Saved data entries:
● ● ● ●

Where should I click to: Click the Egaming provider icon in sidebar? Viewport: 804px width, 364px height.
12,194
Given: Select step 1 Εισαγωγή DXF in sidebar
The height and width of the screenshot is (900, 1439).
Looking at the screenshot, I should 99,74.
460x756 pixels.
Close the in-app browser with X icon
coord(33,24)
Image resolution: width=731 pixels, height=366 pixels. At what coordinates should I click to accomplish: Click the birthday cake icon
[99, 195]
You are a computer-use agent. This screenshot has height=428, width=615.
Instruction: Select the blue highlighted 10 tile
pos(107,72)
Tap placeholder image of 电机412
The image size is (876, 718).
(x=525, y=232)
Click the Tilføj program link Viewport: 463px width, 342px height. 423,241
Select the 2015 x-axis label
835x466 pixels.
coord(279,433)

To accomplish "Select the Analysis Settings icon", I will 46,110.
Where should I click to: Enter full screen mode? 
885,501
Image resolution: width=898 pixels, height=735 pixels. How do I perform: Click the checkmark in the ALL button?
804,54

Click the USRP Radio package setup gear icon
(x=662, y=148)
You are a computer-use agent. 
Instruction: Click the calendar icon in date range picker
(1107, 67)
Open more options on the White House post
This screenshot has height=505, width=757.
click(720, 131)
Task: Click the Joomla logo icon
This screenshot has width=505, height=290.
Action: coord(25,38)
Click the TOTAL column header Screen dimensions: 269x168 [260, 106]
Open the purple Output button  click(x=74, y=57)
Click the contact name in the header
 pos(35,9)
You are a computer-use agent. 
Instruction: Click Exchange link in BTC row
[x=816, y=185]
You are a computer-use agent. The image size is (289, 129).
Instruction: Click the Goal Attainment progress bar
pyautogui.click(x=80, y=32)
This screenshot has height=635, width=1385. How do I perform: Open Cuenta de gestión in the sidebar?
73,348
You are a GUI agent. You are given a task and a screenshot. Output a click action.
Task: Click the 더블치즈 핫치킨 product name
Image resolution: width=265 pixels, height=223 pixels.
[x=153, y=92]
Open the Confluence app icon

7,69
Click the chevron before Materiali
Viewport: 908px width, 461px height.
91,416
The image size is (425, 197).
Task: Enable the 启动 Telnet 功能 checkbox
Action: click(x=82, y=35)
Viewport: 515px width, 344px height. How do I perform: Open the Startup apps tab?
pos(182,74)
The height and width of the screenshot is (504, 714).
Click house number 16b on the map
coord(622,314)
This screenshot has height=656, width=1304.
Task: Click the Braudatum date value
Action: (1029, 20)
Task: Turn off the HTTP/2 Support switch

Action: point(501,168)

● ● ● ●

> [What to do]: Using the records above, list each line that includes "computer".

> [Answer to the exercise]:
You are a computer-use agent. This screenshot has height=428, width=615.
You are a computer-use agent. 
You are a computer-use agent. 
You are a computer-use agent. The image size is (289, 129).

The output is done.